Here we compare Python management to that of pyenv.

  • Cross-platform: Hatch allows for the same experience no matter the system whereas pyenv does not support Windows so you must use an entirely different project that tries to emulate the functionality.
  • No build dependencies: Hatch guarantees that every available distribution is prebuilt whereas the alternative requires one to maintain a precise build environment which differs by platform and potentially Python version. Another benefit to this is extremely fast installations since the distributions are simply downloaded and unpacked.
  • Optimized by default: The CPython distributions are built with profile guided optimization and link-time optimization, resulting in a 10-30% performance improvement depending on the workload. These distributions have seen wide adoption throughout the industry and are even used by the build system Bazel.

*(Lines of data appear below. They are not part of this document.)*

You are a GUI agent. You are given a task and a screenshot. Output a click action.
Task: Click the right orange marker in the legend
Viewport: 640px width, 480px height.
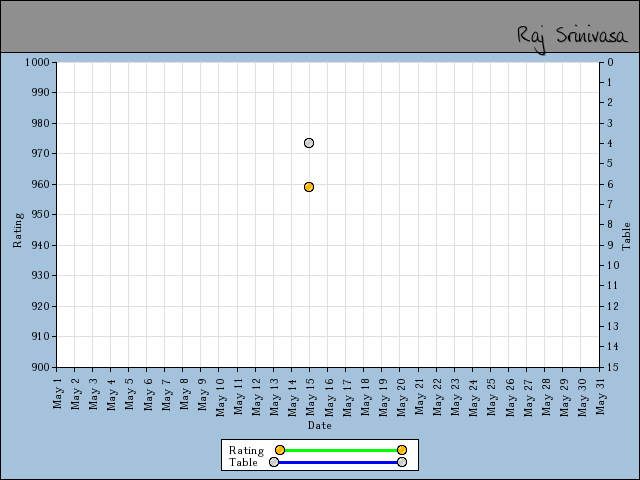pyautogui.click(x=402, y=450)
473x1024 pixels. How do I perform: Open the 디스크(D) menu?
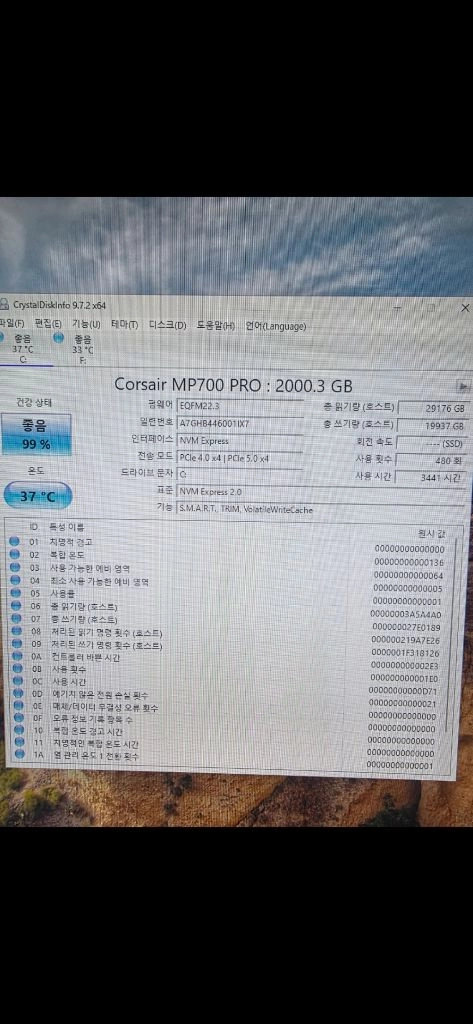[x=167, y=325]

  • Simplicity: Hatch treats Python installations as just another directory that one would add to PATH. It can do this for you or you can manage PATH yourself, even allowing for custom install locations. On the other hand, pyenv operates by adding shims which then act as wrappers around the actual underlying binaries. This has many unfortunate side effects:
    • It is incumbent upon the user to manage which specific Python comes first via the CLI, switch when necessary, and/or have a mental model of which versions are exposed globally and locally per-project. This can become confusing quite quickly. When working with Hatch, your global Python installations are only important insofar as they are on PATH somewhere since environments do not use them directly but rather create virtual environments from them, always using a version that is compatible with your project.

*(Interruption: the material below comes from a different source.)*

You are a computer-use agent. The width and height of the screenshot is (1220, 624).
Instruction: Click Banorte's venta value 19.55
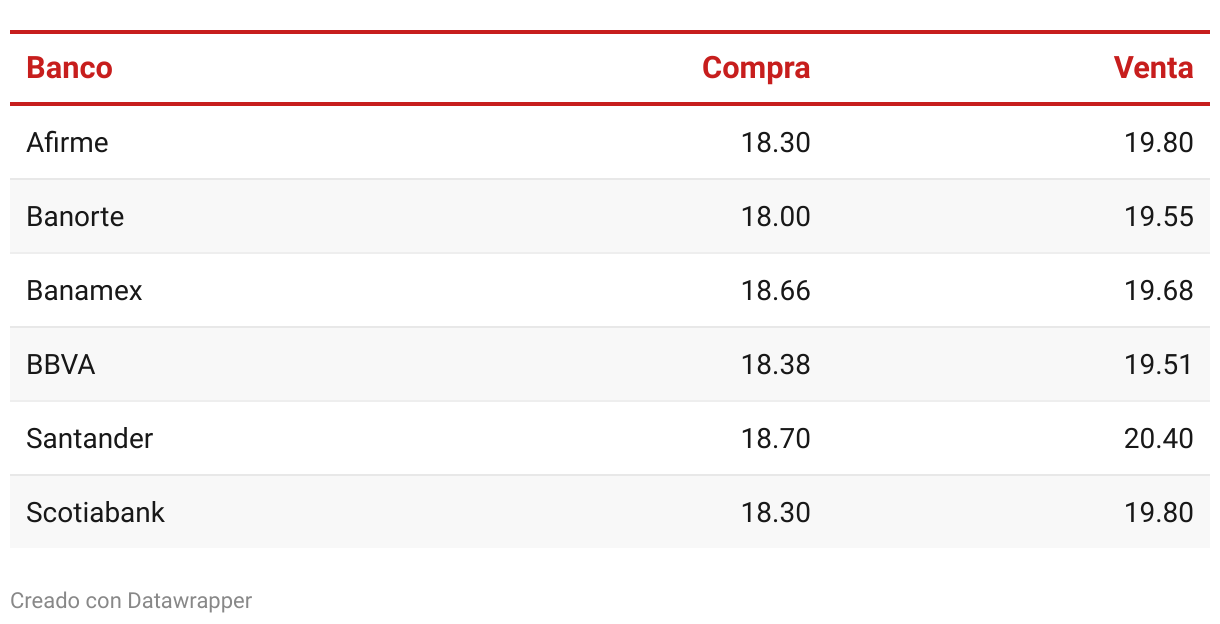tap(1159, 216)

    • Configuration is required for each shell to properly set up pyenv on start, leading to inconsistencies when running processes that do not spawn a shell.
    • Debugging issues with Python search paths can be extremely difficult, especially for users of software. If you or users have ever ran into an issue where code was being executed that you did not anticipate, the issue is almost always pyenv influencing the python on PATH.

Why not?:

Currently, Hatch does not allow for the installation of specific patch release versions but rather only uses minor release granularity that tracks the latest patch release. If specific patch releases are important to you then it is best to use an alternative installation mechanism.